(714c) Structure-Dependent Organization of Alkanols inside Zeolites Influences the Enthalpic and Entropic Contributions Towards Dehydration Kinetics

Authors: 
Shetty, M., Pacific Northwest National Laboratory
Gutiérrez, O. Y., Pacific Northwest National Laboratory
Wang, H., Pacific Northwest National Laboratory
Chen, F., Pacific Northwest National Laboratory
Camaioni, D. M., Pacific Northwest National Laboratory
Lercher, J. A., Pacific Northwest National Laboratory
Molecular-sized zeolite confinements enhance reaction rates for a wide range of organic transformations. These rate enhancements for active sites within these environments are accompanied by an increased complexity that limits understanding on a fundamental level. The dehydration of alcohols by Brønsted acid sites (BAS) is used in various organic transformations, including the deoxygenation of biomass-derived oxygenates. BAS form hydrated hydronium ions in the presence of a large concentration of water, and provide a confined environment that leads to about two orders of magnitude higher reactivity for condensed-aqueous phase cyclohexanol dehydration in BEA and MFI zeolites than in acidic solutions. Due to the structural complexity of biomass, alcohols with a diversity of molecular structure will need upgrading.

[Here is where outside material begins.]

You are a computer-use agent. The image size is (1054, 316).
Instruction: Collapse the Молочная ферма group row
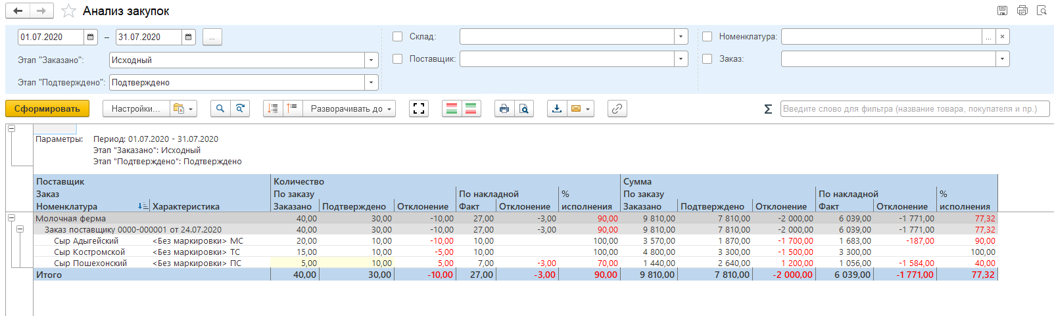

The question arises, therefore, how zeolites can be tailored for conversion of more complex feedstocks and it is imperative to understand the influence of organic structure on the condensed phase dehydration of alcohols Herein, thermochemical and kinetic measurements along with isotope labeling were used to quantitatively investigate the reaction pathway and kinetics of the dehydration of C6-C8 alkanols to study the influence of alcohol branching and functionality on the organization of the substrates in the pore and the stabilization of the elimination transition state (TS) inside zeolites.